→ Instructions for the task: Copy out each line containing "icon" from the entries below.

→ Data under study:
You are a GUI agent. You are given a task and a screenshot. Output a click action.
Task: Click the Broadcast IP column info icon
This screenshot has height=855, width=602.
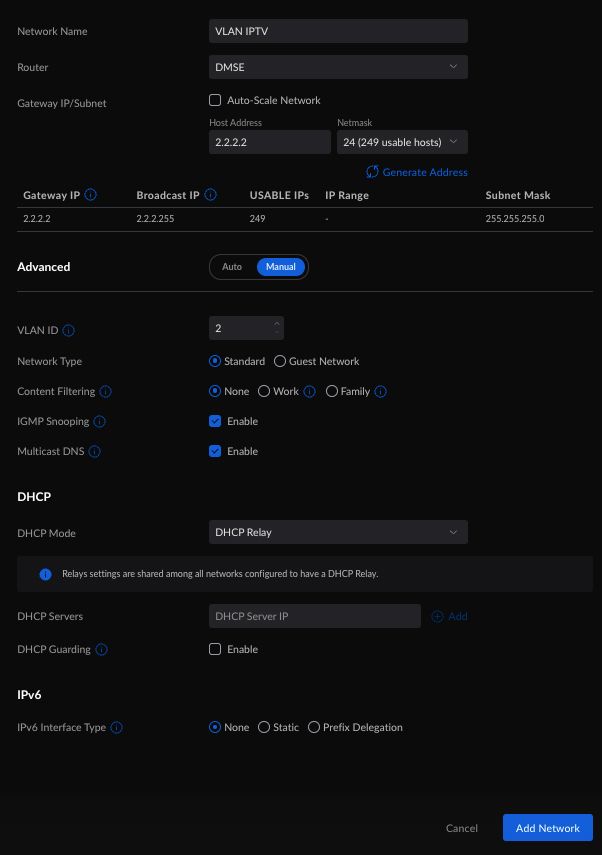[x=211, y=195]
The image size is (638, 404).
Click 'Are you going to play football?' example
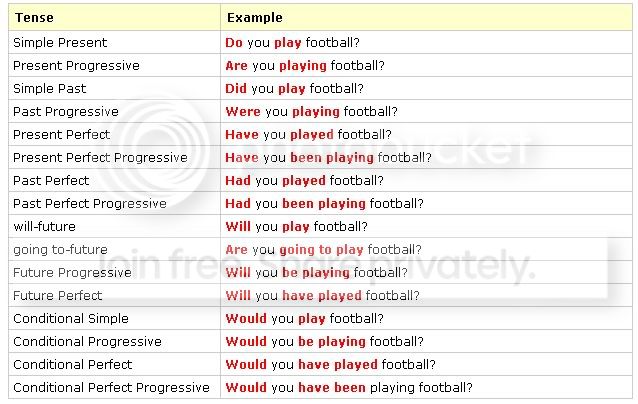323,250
---
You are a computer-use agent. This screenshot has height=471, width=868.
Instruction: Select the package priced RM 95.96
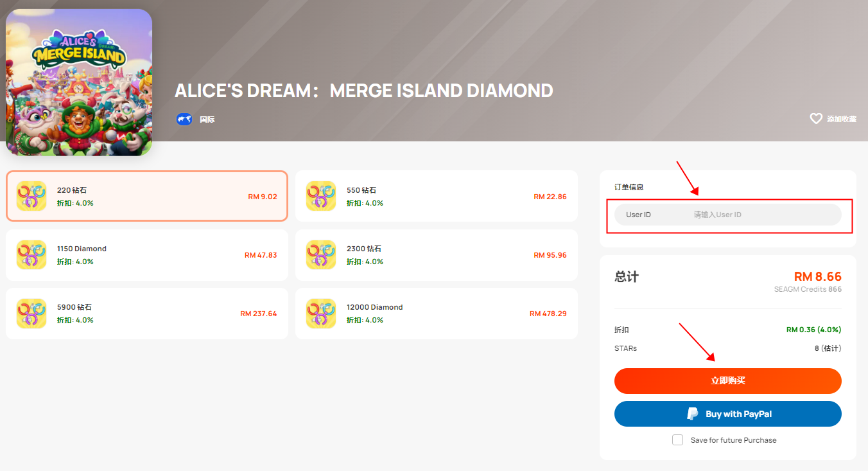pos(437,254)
...
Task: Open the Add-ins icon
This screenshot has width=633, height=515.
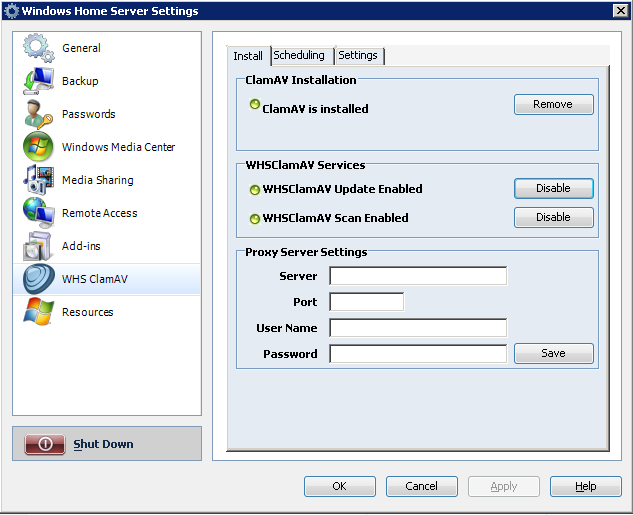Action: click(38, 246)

→ Solution:
Task: Click the Broadcast IP column info icon
Task: Open the Add-ins icon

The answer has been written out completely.